=== DATASET ENTRIES ===

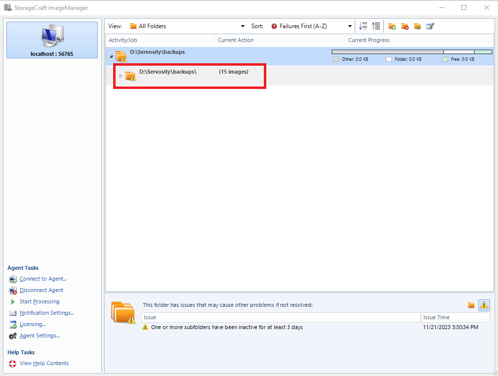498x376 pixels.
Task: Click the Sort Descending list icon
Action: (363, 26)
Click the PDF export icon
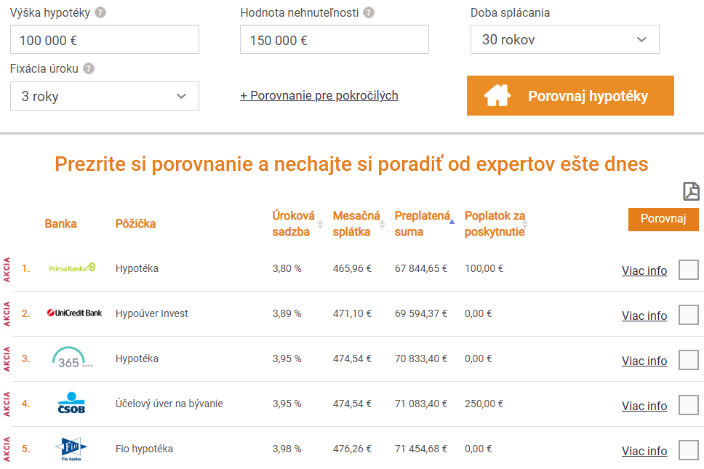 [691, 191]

===
=== DATASET ENTRIES ===

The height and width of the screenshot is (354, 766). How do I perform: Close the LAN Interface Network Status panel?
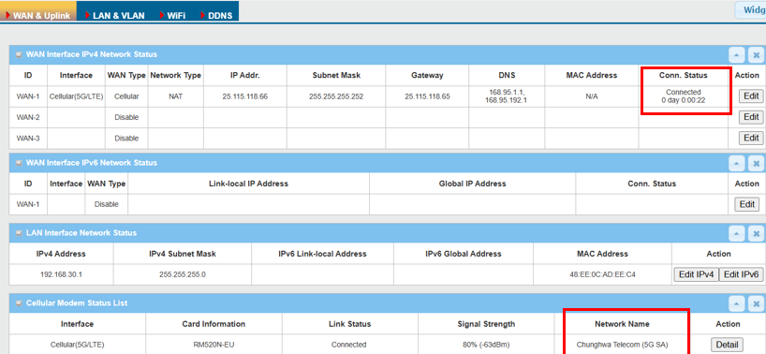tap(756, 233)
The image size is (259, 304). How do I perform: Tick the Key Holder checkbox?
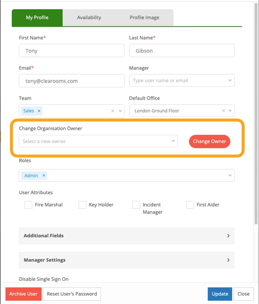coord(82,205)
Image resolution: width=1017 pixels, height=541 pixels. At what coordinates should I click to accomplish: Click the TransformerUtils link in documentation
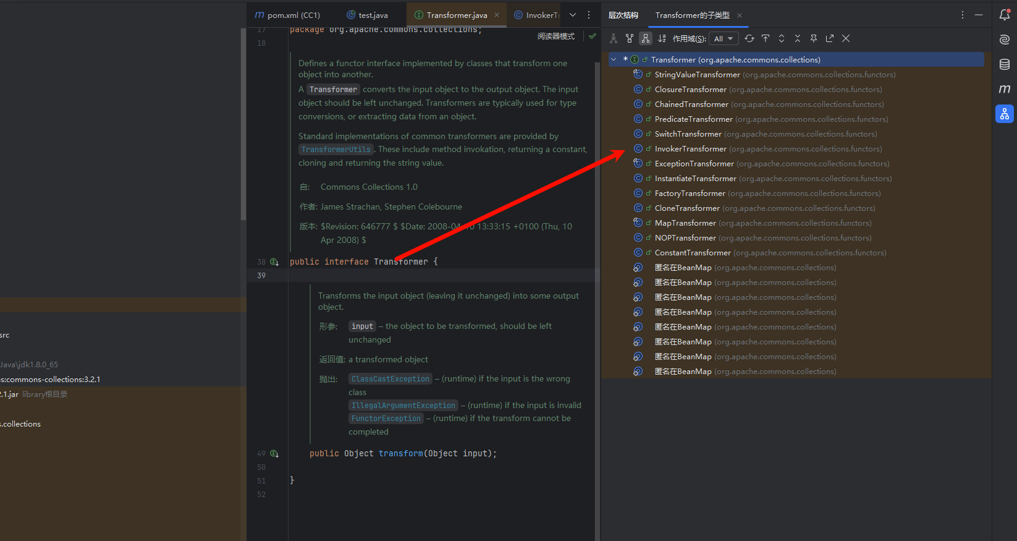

===
=== DATASET ENTRIES ===

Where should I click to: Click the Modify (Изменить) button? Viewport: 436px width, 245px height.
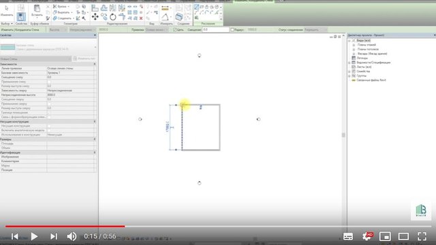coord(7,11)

===

## ABOUT THIS TASK
In the records above, find the line containing "The image size" and the line containing "Image resolution: width=1017", then give both of them again word for word along with every line between. Omit any pictures.

## OUTPUT OF THE EXERCISE
The image size is (259, 304). How do I perform: Tick the Key Holder checkbox?
coord(82,205)
Image resolution: width=1017 pixels, height=541 pixels. At what coordinates should I click to accomplish: Click the TransformerUtils link in documentation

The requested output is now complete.